Ode To The Stinkiest Palindrome

Story 1

Question:
A rope hangs over a pulley. On one side is a monkey. On the other is a bunch of bananas. The monkey and the bananas weigh exactly the same, the rope is massless and unstretchable, and the pulley turns frictionlessly. Does the monkey get the bananas?

Answer:
Yes. The monkey pulls up on the rope, then poops, becoming lighter. The bananas sink and the monkey climbs up on top the pulley and then hauls the bananas up.

Story 2

Answer: Just before you die, you see a light at the end of a long tunnel. Coming out of the light is the silhouette of a distinguished older gentleman in formal attire. He’s a man who appears to know everything. “It’s your final moment here on Earth,” he tells you. “This is the last thing you’ll do here.”

Question:
“What is poop?” you reply.

“That’s right for eight hundred dollars,” says Trebek. “So long kiddo. See you in Double Jeopardy.”

Story 3

You go to the zoo and are standing at the chimpanzee cage. A wizened old matriarch looks right at you and she seems almost human. Suddenly you get pegged from the side by an object coming out of nowhere. The damn chimps threw it at you! What is it? You look down. It’s a rotten banana.

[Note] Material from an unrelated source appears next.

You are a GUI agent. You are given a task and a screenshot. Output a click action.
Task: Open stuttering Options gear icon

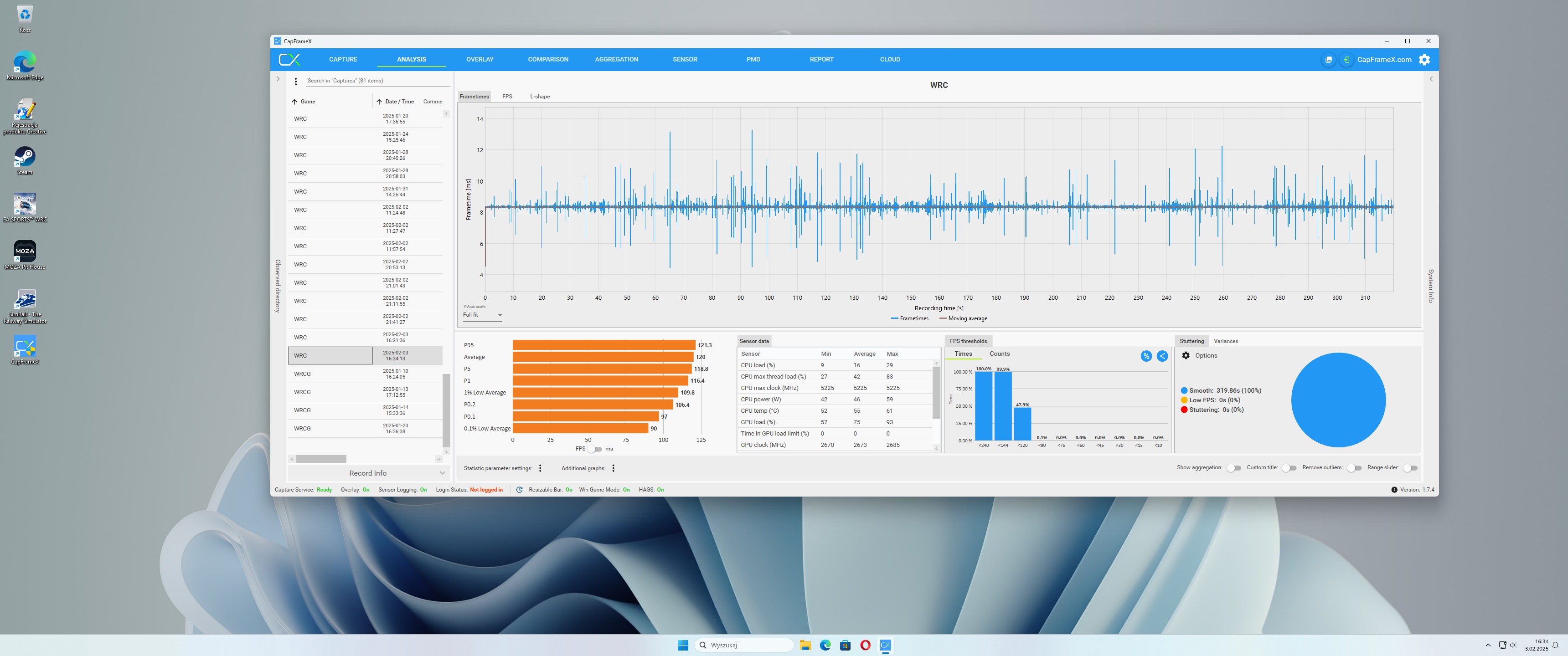click(x=1186, y=355)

Gross! You go to the bathroom to wash up. You wash and wash, mesmerized by the soap bubbles and flakes of skin twirling down the sink drain. Just as you’re leaving, you feel something squish under the heel of your brand new shoes. What is it? You look down. It’s souvenir baby seal some kid dropped.

You pick it up and take it outside. You look everywhere, but you don’t see a kid who looks like they need a seal. You do see a beautiful woman, so you smile and give her the seal. She thanks you and asks if you want to grab a giraffe coffee at the safari cafe, which is a normal cafe except that everything you buy has an animal name and costs three times as much. You order a safari dead cow burger. One of the toppings looks funny. It’s like a light brownish smear. What is it? You sniff it, then cautiously take a lick. It’s tahini.

The beautiful woman really like you. She takes you back to her place and puts on some Coltrane. She grabs you to dance and swirls and swirls until you topple together, falling eternally until everything is red silk and dizzying kisses. You reach down and feel something soft and warm. What is it? You look down to investigate. It’s her puppy, crawling under the sheets.

You impregnated then married the beautiful woman. You’re standing in the waiting room, pacing. A doctor in a white gown comes out and says your last name, preceded by “mister”. You’re not used to being called that.
“What happened?” you ask.
The doctor looks tired, but happy after the grueling 174-hour delivery. “Your wife is fine,” he says.
“And the baby?”
He gives you a wan smile. “Congratulations,” he says. “It’s a healthy little poop.”
“What?”
“Sorry, Freudian slip. It’s a healthy little girl.”